SUPPLIED RECORDS =
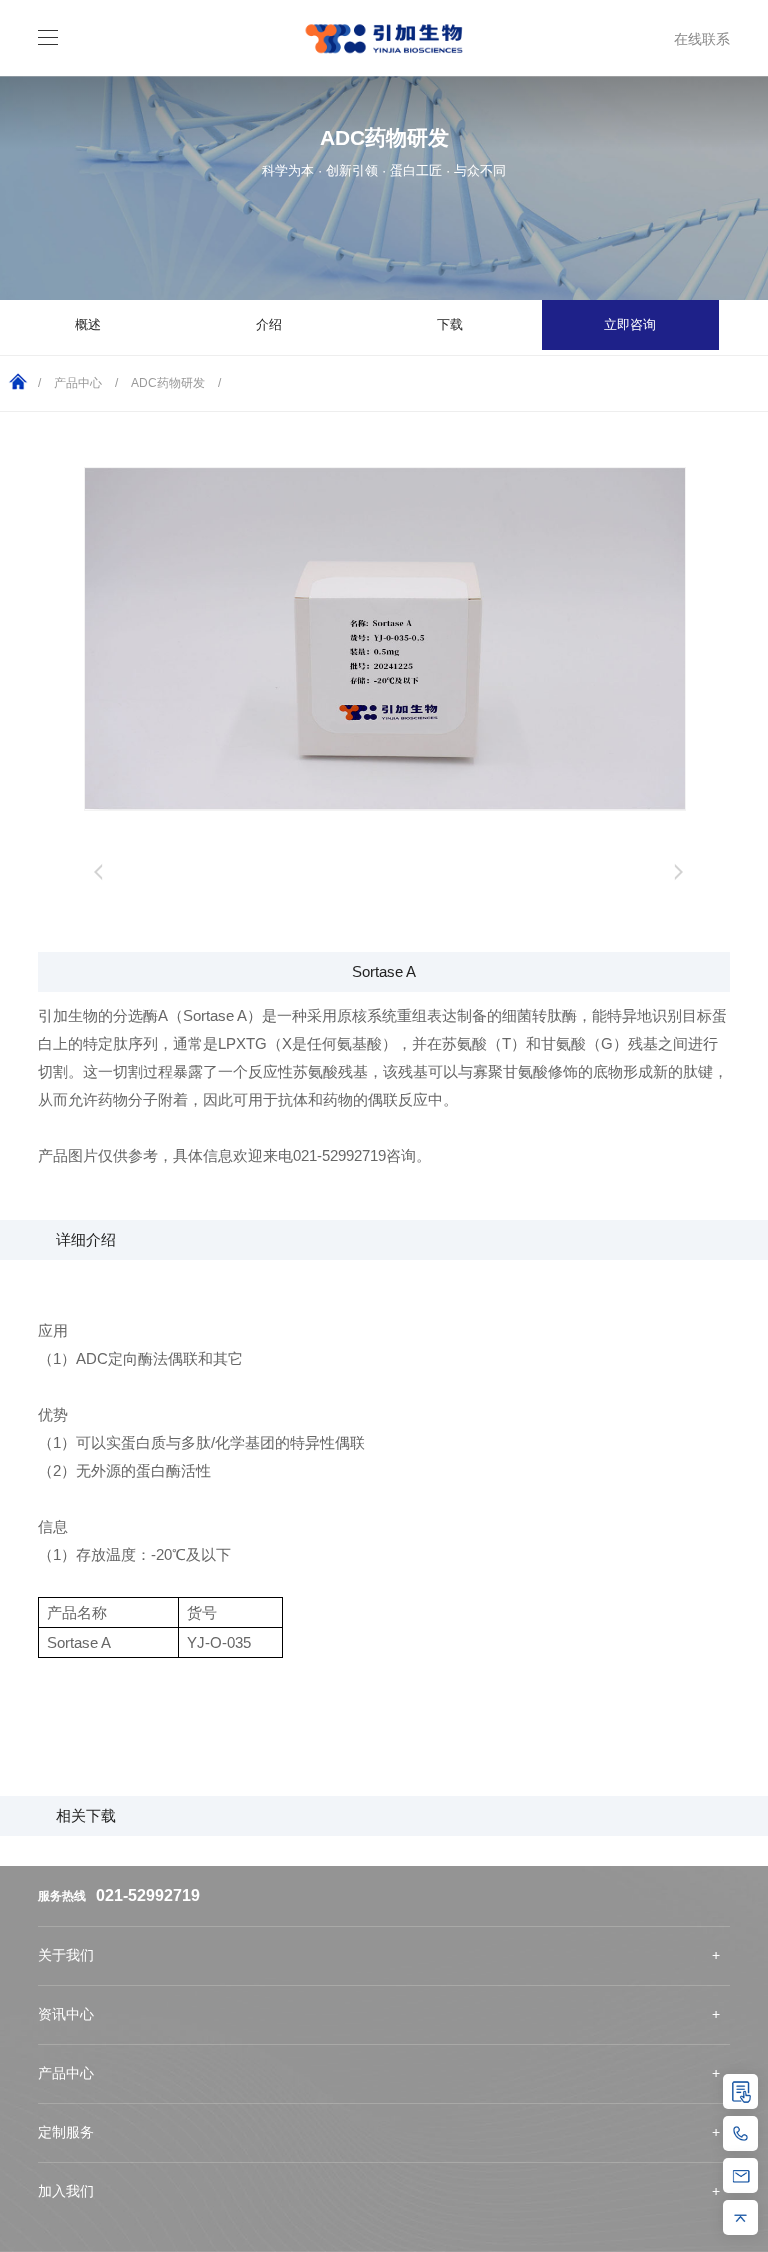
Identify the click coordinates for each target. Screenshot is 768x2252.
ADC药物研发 (168, 383)
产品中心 (78, 383)
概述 (88, 324)
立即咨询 (630, 324)
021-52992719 (148, 1895)
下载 (450, 324)
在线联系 (702, 39)
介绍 (269, 324)
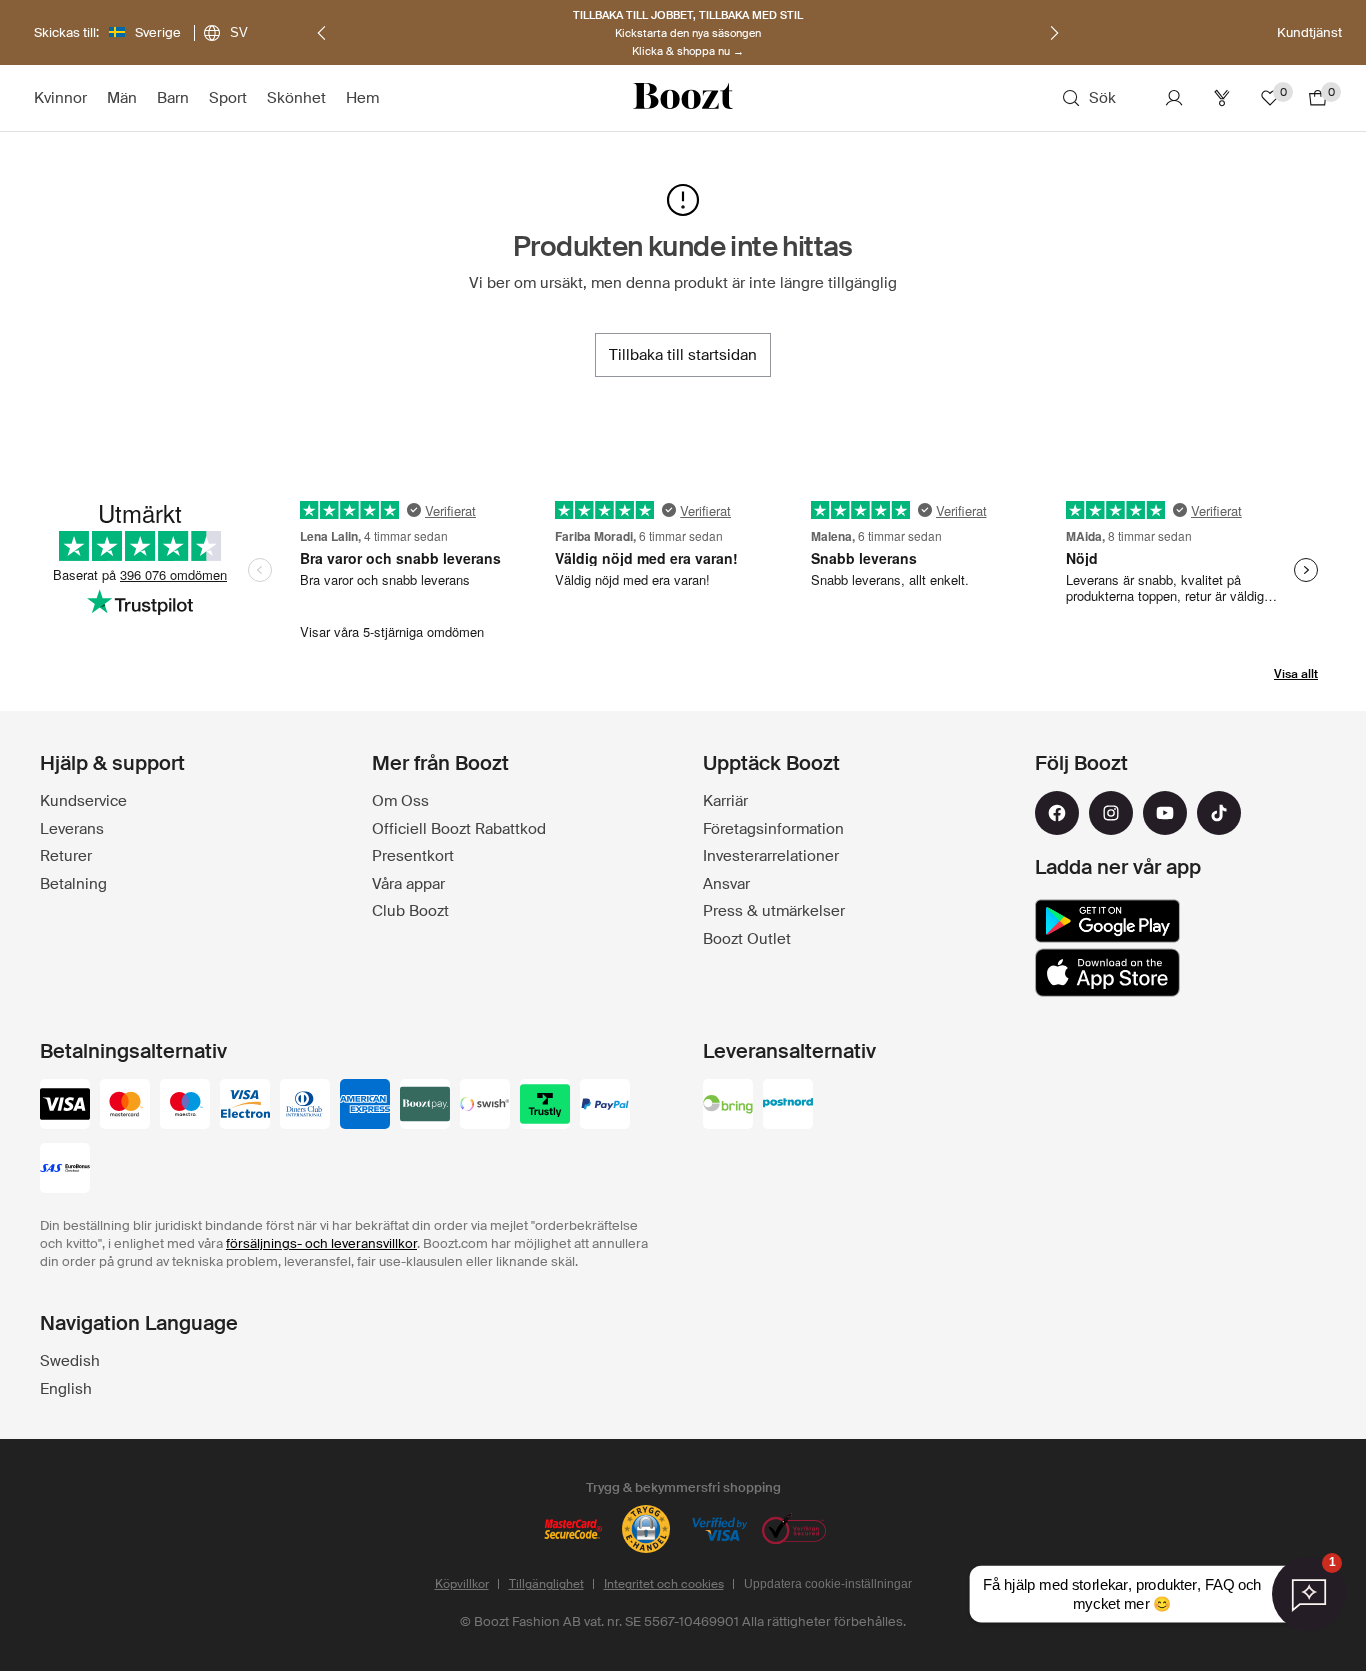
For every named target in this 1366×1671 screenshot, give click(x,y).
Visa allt (1296, 674)
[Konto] (1174, 98)
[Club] (1222, 98)
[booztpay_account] (425, 1106)
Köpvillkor (462, 1584)
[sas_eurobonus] (65, 1170)
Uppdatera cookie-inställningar (828, 1584)
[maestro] (185, 1106)
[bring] (728, 1106)
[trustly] (545, 1106)
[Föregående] (322, 33)
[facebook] (1057, 813)
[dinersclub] (305, 1106)
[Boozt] (683, 98)
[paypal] (605, 1106)
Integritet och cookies (664, 1584)
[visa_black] (65, 1106)
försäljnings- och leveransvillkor (321, 1243)
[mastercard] (125, 1106)
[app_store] (1107, 973)
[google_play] (1107, 921)
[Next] (1054, 33)
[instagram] (1111, 813)
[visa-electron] (245, 1106)
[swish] (485, 1106)
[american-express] (365, 1106)
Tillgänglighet (546, 1584)
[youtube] (1165, 813)
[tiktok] (1219, 813)
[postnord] (788, 1106)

TASK TO COMPLETE = Each entry above should be given again exactly, with its pictures omitted.

RESPONSE =
Identify the click coordinates for each target. Screenshot is 768x2252.
ADC药物研发 (168, 383)
产品中心 (78, 383)
概述 (88, 324)
立即咨询 (630, 324)
021-52992719 (148, 1895)
下载 (450, 324)
在线联系 (702, 39)
介绍 (269, 324)
For every named target in this 1366×1671 screenshot, give click(x,y).
Visa allt (1296, 674)
[Konto] (1174, 98)
[Club] (1222, 98)
[booztpay_account] (425, 1106)
Köpvillkor (462, 1584)
[sas_eurobonus] (65, 1170)
Uppdatera cookie-inställningar (828, 1584)
[maestro] (185, 1106)
[bring] (728, 1106)
[trustly] (545, 1106)
[Föregående] (322, 33)
[facebook] (1057, 813)
[dinersclub] (305, 1106)
[Boozt] (683, 98)
[paypal] (605, 1106)
Integritet och cookies (664, 1584)
[visa_black] (65, 1106)
försäljnings- och leveransvillkor (321, 1243)
[mastercard] (125, 1106)
[app_store] (1107, 973)
[google_play] (1107, 921)
[Next] (1054, 33)
[instagram] (1111, 813)
[visa-electron] (245, 1106)
[swish] (485, 1106)
[american-express] (365, 1106)
Tillgänglighet (546, 1584)
[youtube] (1165, 813)
[tiktok] (1219, 813)
[postnord] (788, 1106)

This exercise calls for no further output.